According to acting Shaheen Air CEO Javed Sehbai:
We have finalized the deal with a Saudi Prince. We will be conducting a press conference very soon to announce our Investor and share the details of the acquisition. This deal will be a breakthrough for the airline as well as for Pakistani aviation industry itself.
Shaheen Air, which was the largest private airline in Pakistan with 16 aircraft at the start of the year, has been shut down for a few months by the Civil Aviation Authority (CAA) and FBR because of its failure to pay Rs. 1.44 billion in dues.
Shaheen Air’s Regular Public Transport Licesnse (RPT) was suspended by the CAA, and the airline currently has no aircraft in its fleet.

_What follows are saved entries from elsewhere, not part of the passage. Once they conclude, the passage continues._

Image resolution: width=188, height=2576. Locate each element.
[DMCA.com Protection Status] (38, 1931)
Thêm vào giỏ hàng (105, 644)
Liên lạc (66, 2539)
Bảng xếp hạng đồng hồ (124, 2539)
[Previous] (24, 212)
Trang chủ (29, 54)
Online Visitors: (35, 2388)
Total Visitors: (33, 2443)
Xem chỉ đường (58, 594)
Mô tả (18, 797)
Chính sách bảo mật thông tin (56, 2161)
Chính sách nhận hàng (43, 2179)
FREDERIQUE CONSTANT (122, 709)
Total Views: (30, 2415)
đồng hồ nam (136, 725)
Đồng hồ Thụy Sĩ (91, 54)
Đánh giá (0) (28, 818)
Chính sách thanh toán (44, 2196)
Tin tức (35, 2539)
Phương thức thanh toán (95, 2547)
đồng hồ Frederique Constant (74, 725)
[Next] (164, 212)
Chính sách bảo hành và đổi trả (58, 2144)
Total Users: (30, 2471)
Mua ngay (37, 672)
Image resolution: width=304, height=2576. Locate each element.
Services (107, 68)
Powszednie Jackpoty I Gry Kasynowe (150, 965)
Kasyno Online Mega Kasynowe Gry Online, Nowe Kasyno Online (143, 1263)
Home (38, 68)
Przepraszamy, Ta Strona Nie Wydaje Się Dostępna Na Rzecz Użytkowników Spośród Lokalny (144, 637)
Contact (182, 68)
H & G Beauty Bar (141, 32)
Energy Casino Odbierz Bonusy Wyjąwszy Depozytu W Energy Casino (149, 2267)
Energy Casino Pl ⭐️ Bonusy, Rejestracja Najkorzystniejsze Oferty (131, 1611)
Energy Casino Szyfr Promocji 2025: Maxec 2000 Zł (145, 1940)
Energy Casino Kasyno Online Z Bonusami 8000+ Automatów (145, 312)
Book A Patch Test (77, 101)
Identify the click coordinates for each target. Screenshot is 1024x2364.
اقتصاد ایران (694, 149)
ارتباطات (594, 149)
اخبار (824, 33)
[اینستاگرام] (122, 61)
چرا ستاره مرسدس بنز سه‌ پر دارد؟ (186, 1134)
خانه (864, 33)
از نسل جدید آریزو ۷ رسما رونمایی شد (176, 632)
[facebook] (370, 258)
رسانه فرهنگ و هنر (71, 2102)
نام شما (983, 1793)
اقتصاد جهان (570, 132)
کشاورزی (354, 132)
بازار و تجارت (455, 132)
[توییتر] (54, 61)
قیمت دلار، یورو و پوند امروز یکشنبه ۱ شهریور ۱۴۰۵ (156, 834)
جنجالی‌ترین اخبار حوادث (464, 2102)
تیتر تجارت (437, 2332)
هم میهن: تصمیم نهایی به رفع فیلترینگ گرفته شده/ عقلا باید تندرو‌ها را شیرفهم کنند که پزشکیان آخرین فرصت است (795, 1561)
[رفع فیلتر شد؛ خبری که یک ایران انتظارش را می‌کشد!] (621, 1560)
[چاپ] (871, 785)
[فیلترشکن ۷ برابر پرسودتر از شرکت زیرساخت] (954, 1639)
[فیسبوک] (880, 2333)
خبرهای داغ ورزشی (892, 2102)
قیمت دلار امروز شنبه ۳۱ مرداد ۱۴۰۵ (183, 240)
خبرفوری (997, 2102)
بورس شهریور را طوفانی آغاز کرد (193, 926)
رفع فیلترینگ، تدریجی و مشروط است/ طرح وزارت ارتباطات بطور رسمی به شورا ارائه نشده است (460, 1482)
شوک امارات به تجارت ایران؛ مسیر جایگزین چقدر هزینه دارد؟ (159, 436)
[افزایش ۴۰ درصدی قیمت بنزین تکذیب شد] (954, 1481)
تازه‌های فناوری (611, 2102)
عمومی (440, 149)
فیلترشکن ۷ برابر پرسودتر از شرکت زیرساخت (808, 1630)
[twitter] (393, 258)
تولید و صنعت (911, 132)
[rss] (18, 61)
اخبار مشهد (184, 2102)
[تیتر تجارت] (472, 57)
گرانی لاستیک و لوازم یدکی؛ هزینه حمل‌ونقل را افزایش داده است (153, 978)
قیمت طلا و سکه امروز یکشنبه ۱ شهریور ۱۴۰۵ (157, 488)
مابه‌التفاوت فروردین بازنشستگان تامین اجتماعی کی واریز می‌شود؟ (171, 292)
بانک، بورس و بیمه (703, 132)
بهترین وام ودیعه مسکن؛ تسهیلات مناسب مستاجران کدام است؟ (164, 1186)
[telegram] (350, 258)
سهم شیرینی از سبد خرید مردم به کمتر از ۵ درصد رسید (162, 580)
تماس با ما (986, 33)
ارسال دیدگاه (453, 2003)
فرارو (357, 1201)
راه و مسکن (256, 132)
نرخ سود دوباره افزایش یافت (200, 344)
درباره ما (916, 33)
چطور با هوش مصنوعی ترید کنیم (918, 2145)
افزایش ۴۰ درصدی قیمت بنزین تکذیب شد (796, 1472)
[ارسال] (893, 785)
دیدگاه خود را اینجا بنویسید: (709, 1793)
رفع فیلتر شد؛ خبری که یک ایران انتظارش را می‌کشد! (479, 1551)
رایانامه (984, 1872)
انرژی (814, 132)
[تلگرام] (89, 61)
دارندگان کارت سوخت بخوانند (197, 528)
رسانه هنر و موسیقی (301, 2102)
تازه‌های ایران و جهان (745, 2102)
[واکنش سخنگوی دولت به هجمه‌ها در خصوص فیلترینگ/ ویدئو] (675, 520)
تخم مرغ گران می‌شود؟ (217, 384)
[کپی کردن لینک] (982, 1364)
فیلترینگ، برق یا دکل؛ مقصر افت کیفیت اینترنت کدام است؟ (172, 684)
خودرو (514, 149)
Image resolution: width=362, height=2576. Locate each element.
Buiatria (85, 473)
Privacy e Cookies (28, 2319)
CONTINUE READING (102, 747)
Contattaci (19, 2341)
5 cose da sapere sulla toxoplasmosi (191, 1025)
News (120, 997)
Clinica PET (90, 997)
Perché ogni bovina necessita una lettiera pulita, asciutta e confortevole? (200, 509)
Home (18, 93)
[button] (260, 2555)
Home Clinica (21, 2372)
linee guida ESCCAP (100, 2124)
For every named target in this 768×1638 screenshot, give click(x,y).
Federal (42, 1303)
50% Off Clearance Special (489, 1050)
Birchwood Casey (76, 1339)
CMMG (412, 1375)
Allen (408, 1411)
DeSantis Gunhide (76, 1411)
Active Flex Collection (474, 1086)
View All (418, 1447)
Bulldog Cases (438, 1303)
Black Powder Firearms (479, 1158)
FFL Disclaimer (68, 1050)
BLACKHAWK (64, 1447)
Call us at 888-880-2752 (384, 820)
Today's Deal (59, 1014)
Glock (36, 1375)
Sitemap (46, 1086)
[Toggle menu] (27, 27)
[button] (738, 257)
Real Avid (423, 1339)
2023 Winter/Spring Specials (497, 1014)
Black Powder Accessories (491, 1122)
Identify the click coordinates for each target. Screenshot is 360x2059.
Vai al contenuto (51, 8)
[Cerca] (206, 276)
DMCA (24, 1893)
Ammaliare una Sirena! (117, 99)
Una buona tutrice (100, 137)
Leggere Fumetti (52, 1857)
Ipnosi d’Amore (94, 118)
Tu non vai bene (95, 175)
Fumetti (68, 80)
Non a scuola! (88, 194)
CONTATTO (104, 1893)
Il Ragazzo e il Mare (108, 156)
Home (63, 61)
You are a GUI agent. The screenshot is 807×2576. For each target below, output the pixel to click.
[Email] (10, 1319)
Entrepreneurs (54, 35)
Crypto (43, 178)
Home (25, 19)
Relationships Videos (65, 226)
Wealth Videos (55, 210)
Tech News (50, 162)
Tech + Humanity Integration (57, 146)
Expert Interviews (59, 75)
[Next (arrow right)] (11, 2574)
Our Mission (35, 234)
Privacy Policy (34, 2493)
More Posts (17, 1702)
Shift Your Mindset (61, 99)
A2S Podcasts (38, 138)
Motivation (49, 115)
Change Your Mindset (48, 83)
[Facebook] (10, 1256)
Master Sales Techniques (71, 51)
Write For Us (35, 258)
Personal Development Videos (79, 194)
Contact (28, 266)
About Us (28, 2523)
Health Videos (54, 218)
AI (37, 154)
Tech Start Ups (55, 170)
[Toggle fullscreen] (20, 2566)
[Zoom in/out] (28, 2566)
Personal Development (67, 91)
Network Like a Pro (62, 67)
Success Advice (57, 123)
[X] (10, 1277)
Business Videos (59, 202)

Before these recent troubles, Shaheen was a rapidly growing airline with flights to the gulf region, England, and China, in addition to the domestic sector. The Shaheen Air leadership has complained of a difficult aviation policy in the past with high duties and taxes which are not conducive to an airline.
Currently, only 3 airlines operate in Pakistan: the government-owned PIA, Airblue and Serene Air.
In the past, several airlines including Bhoja Air, Aero Asia, and Air Indus have failed because of a highly competitive and difficult aviation sector.